■ Source document ■
####

After three weeks in Stockholm, Sweden 50 African LGBT activists are back home with knowledge and skills acquired from a human rights training programme.
During the training, organised by amongst others the Swedish National Association for lesbians, gays, bisexuals and transgender (RFSL) the activists were trained to advocate, protect and defend LGBTI rights in their respective countries.
It was also arranged for the activists to meet with their respective ambassadors or diplomatic representatives from their embassies in Stockholm. This was made possible at a dinner organized by RFSL. The aim of the dinner was to enable the building of networks between the activists and their ambassadors.
Also at the dinner was the Swedish Deputy speaker who gave opening speech and encouraged activists to continue the good job. He added that he would ensure he constantly raised the sexual orientation and gender identity issue at every UN meeting he attended in future.
The activists came from as far afield as Cameroon, South Africa, Zimbabwe, Zambia, Botswana, Namibia, Uganda, Kenya, Nigeria and Malawi.
Three activists from Zimbabwe met with the Zimbabwean Ambassador to Sweden during the dinner. However activist Mojalefa Ndlovu said, “It would have been great to have the government representatives engage in these workshops/trainings so that they are also able to understand and appreciate the challenges we are faced with.”
Ndlovu added, “It is good to have dinner with the ambassador, but we really need to engage with them at another level as we do not have access to them.”
During the three week training period the activists were divided according to the themes of their projects which were health, legal, awareness raising and economic empowerment.

####

■ Data listing ■
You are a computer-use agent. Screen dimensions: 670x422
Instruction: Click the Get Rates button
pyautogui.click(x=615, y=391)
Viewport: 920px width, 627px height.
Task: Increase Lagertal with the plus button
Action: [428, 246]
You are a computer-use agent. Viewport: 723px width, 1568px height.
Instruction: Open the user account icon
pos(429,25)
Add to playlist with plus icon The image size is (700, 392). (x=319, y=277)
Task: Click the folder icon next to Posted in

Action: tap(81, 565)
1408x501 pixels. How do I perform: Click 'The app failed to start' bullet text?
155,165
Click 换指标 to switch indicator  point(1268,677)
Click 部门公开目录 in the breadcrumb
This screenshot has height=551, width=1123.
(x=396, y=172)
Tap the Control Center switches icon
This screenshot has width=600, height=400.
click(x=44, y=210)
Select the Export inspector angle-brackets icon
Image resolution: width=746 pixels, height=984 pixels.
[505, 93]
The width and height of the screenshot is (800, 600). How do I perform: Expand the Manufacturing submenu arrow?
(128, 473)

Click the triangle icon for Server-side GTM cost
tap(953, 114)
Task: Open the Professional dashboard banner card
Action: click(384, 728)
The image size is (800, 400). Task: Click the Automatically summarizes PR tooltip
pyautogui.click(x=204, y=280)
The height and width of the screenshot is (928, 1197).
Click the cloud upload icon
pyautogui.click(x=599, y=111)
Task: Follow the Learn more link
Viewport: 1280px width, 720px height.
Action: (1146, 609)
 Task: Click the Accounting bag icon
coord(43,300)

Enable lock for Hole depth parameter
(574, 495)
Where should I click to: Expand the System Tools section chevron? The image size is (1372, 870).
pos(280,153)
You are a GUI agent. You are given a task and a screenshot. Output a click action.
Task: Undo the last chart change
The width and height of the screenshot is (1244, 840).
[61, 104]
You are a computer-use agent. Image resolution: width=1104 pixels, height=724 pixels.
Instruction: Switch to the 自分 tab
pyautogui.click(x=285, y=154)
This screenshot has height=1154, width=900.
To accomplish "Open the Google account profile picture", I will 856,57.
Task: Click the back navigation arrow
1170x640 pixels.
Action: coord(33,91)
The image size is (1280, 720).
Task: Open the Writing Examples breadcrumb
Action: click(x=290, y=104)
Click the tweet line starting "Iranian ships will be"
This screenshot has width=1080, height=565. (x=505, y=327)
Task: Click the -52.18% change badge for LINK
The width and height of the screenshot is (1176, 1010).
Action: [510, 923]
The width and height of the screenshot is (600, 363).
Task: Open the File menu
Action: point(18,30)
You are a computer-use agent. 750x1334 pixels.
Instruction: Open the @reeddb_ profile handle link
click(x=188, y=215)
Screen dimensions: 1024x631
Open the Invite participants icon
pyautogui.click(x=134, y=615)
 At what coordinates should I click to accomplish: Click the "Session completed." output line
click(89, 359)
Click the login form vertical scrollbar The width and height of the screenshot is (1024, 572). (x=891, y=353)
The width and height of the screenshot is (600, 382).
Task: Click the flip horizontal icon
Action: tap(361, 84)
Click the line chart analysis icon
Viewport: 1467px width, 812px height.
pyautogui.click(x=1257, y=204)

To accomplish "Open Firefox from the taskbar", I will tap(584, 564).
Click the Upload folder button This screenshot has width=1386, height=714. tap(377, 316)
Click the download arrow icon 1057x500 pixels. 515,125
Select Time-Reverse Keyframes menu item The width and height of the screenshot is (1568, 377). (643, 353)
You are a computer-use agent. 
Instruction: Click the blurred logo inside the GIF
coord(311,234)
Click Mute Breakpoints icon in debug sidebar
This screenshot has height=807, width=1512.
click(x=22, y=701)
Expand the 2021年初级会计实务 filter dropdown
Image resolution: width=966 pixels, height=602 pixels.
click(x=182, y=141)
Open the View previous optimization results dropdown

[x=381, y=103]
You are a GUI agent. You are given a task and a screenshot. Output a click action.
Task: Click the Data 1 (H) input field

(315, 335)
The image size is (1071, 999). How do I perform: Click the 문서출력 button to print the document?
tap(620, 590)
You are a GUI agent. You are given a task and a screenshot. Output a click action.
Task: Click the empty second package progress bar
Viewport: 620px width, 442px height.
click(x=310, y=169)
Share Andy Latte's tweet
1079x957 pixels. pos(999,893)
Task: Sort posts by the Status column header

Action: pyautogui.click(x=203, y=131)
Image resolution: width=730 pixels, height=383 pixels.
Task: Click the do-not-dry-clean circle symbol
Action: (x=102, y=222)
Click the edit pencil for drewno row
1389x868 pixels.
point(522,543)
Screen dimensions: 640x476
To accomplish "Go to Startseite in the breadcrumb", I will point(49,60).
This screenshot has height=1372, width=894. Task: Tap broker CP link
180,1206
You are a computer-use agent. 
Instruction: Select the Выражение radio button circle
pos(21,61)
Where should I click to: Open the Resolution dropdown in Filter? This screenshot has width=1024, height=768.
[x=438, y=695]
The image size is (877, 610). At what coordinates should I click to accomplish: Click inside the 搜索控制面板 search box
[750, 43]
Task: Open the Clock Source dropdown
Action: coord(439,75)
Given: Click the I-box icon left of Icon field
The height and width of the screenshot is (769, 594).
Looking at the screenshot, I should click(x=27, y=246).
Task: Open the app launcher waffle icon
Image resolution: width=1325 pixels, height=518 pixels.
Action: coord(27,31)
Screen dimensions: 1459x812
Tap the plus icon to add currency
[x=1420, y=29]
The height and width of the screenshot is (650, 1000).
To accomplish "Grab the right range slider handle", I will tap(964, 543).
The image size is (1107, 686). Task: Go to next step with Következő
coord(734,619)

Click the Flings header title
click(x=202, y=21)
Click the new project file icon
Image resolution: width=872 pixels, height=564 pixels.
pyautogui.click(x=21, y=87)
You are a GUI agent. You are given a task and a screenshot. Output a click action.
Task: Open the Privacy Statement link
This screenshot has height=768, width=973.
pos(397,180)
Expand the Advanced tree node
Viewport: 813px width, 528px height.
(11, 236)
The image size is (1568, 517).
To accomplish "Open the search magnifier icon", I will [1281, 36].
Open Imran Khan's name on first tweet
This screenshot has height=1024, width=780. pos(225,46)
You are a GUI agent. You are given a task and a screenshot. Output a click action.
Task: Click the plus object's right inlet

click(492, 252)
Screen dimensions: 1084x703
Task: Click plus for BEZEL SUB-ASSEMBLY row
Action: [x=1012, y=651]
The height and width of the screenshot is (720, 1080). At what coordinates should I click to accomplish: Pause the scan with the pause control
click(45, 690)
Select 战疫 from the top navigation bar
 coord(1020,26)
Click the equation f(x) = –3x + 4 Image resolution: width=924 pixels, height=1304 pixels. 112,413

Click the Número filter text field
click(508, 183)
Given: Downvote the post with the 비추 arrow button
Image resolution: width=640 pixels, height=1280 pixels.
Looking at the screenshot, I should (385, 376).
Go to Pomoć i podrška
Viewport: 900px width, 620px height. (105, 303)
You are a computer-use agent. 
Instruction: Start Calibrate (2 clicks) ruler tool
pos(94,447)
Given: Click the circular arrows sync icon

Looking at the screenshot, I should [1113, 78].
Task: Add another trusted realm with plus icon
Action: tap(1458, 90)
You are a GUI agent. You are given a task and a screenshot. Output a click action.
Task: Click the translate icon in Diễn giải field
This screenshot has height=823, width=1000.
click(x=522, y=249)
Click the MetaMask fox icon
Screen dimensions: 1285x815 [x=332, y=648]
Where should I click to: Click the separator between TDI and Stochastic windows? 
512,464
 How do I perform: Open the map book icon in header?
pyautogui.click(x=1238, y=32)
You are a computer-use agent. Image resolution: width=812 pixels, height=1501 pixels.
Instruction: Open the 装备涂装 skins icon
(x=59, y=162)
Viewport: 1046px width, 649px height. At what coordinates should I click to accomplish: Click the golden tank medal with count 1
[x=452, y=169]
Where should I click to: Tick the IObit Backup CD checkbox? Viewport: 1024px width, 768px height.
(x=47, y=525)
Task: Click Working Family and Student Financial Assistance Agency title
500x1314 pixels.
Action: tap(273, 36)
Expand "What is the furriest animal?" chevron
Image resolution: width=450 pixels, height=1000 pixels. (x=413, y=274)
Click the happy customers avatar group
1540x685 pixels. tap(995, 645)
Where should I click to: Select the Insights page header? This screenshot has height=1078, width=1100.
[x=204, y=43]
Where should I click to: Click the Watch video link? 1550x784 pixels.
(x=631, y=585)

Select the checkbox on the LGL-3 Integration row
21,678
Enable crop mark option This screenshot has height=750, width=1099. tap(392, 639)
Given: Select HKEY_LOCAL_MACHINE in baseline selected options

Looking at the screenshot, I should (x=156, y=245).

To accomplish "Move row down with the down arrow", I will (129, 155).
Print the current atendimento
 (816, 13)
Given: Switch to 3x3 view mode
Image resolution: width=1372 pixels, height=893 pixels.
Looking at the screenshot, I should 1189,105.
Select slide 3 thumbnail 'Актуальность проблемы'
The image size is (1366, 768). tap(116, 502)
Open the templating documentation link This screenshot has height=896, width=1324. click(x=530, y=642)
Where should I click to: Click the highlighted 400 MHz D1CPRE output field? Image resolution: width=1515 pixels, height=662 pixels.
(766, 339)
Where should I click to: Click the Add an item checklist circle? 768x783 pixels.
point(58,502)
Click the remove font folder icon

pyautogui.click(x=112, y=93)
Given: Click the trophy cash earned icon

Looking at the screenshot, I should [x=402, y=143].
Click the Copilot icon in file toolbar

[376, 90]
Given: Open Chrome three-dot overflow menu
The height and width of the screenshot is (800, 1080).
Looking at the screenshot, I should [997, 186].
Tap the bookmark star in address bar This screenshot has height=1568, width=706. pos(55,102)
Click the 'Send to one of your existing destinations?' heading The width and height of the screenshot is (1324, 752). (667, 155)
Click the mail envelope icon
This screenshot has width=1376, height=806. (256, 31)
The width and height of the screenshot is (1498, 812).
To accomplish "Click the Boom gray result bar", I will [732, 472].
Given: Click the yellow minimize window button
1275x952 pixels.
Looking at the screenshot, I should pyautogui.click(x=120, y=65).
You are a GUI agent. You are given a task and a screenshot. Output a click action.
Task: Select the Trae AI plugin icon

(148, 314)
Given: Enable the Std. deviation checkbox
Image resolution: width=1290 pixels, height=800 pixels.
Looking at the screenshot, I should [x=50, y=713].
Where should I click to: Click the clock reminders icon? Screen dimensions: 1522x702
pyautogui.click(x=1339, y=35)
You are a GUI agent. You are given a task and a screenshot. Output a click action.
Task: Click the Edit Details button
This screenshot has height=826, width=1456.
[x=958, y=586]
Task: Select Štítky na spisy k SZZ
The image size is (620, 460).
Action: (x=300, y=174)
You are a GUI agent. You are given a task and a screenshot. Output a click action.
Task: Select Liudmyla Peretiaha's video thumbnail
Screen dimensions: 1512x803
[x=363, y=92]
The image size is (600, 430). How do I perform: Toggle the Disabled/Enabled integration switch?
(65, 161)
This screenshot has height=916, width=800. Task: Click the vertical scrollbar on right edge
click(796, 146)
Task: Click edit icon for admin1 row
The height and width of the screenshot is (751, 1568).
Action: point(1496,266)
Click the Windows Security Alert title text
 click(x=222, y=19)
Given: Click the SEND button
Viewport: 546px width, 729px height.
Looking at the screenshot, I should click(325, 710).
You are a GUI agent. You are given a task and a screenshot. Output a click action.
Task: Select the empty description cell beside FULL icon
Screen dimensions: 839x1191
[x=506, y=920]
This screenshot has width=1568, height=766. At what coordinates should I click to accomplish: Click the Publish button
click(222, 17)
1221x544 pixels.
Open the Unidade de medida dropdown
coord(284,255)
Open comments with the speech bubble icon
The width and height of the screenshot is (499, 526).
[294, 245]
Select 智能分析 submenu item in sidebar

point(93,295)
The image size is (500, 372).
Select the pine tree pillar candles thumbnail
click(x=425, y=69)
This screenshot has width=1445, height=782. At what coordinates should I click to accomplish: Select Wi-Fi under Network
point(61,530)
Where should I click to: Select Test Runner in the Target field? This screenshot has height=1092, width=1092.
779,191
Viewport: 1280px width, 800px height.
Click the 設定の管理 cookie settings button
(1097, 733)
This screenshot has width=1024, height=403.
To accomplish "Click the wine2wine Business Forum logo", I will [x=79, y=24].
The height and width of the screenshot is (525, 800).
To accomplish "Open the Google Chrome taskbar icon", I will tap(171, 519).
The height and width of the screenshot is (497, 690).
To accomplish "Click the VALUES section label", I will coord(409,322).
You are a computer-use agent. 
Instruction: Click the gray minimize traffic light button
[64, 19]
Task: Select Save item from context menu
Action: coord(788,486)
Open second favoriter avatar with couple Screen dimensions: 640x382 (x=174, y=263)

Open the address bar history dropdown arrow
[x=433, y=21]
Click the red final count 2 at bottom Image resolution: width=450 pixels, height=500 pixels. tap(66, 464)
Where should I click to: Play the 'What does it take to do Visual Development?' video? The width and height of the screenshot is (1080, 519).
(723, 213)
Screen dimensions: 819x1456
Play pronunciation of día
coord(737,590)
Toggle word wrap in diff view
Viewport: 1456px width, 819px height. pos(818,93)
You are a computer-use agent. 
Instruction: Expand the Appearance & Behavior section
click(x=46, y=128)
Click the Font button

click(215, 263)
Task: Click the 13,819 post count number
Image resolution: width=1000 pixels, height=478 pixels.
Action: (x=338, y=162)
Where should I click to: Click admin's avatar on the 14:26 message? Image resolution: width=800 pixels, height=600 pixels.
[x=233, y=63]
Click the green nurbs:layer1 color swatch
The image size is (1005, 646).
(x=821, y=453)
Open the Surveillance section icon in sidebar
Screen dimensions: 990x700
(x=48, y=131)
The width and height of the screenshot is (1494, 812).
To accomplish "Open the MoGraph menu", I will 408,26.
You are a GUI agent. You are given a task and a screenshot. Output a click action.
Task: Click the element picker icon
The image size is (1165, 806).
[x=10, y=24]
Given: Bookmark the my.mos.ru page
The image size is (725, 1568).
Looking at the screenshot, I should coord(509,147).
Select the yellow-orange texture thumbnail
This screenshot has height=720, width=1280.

####

■ Complete the following ■
(A) According to the Stockholm training article, why did RFSL organize a dinner for the activists? Answer in one to three sentences.
(B) Could you turn the paragraph of the Stockholm training article that begins "Also at the dinner was" into a short bulleted list of its main facts?
The listing comes from a separate source and has no connection to the Stockholm training article.

■ Expected outputs ■
(A) RFSL organized the dinner so the activists could meet their ambassadors or diplomatic representatives from their embassies in Stockholm. Its aim was to help the activists and their ambassadors build networks.

(B)
- The Swedish Deputy Speaker attended the dinner and gave the opening speech.
- He encouraged the activists to continue their good work.
- He said he would raise sexual orientation and gender identity at every UN meeting he attended in the future.